Avec son huitième long-métrage L'Ange Ivre, Akira Kurosawa nous fait suivre une étroite rencontre puis relation entre un médecin alcoolique et un gangster blessé qui va apprendre qu'il est atteint de la tuberculose.
En profitant du relatif relâchement de la censure des années d'après-guerre (c'est selon lui le premier film où il se sent libéré de toute contrainte extérieure), Akira Kurosawa dépeint avec L'Ange Ivre l'univers des yakuzas. Il met en scène une rencontre surprenante entre un médecin alcoolique au grand cœur et un gangster malade, sachant en faire ressortir les intérêts mais aussi les sensations et la richesse.
Règlement de compte avec la pègre qui a prospéré dans un Tokyo ravagé, L'Ange Ivre traite avec intelligence de thématiques telles que la crainte de la mort, la fraternité ou l'hypocrisie que l'on retrouve dans tous les personnages. Kurosawa se montre assez dur avec la nature humaine mais fait aussi preuve d'un véritable et profond humanisme dans le traitement des enjeux et personnages, tandis qu'il démontre ses qualités de cinéastes en sachant les rendre intéressants, ambigus voire même attachants.

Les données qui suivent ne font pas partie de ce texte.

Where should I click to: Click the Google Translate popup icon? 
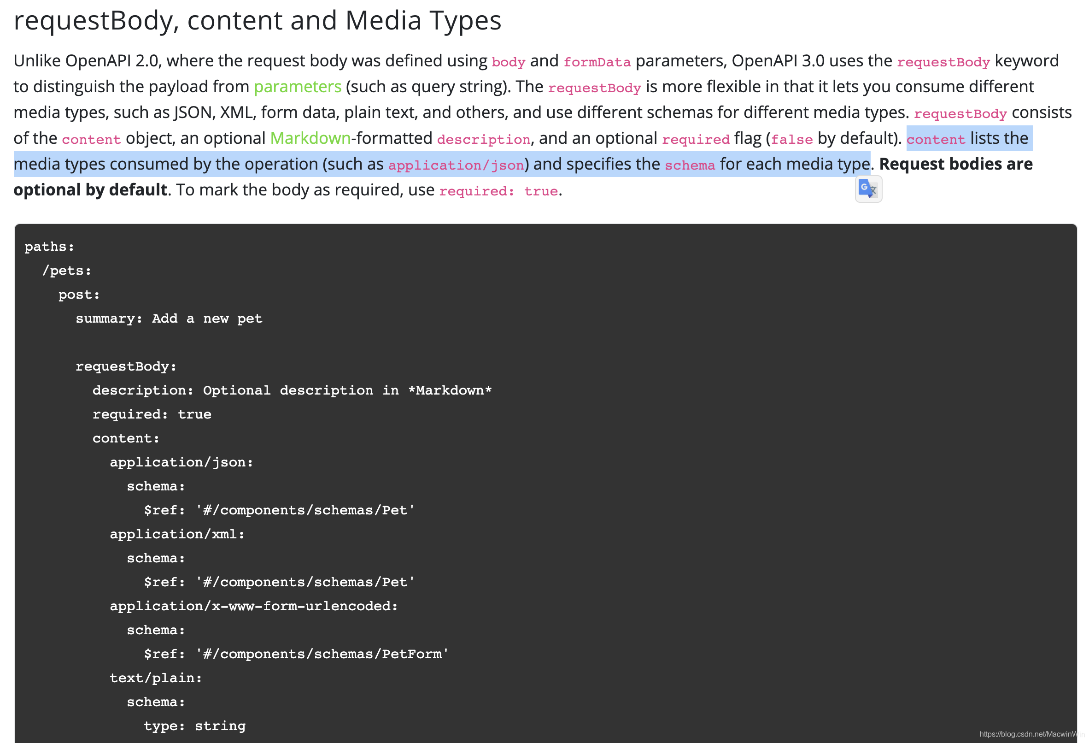tap(868, 189)
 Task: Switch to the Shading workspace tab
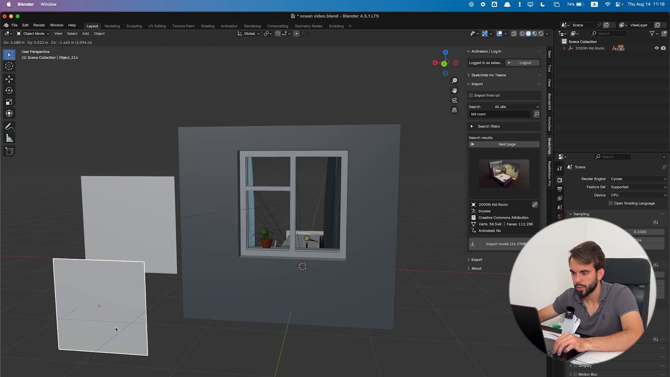(207, 26)
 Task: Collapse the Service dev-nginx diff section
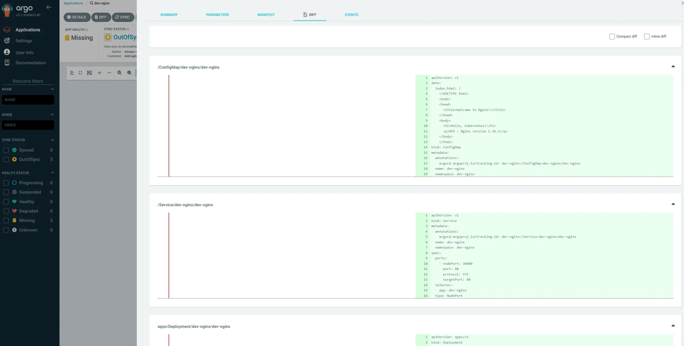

L'oeuvre est d'une grande richesse tandis que le futur metteur en scène d'Entre le ciel et l'enfer sait se montrer violent et cru, mais sans aucun excès et toujours avec justesse, faisant notamment ressortir les sensations des protagonistes et de son récit. Les métaphores visuelles sont souvent délicieuses, tout comme ses plans et mouvements de caméra tandis que pour sa première collaboration avec Toshiro Mifune, ce dernier se montre remarquable, sachant transmettre la tristesse et l'émotion par un simple regard, formant un brillant duo avec Takashi Shimura.
Alors que la maladie sera le combat le plus compliqué d'un Yakuza, Akira Kurosawa propose une plongée dans l'enfer de la mafia japonaise à travers une relation ambiguë entre un des membres et un médecin, traitée avec humanisme, violence, sensation et surtout un immense talent.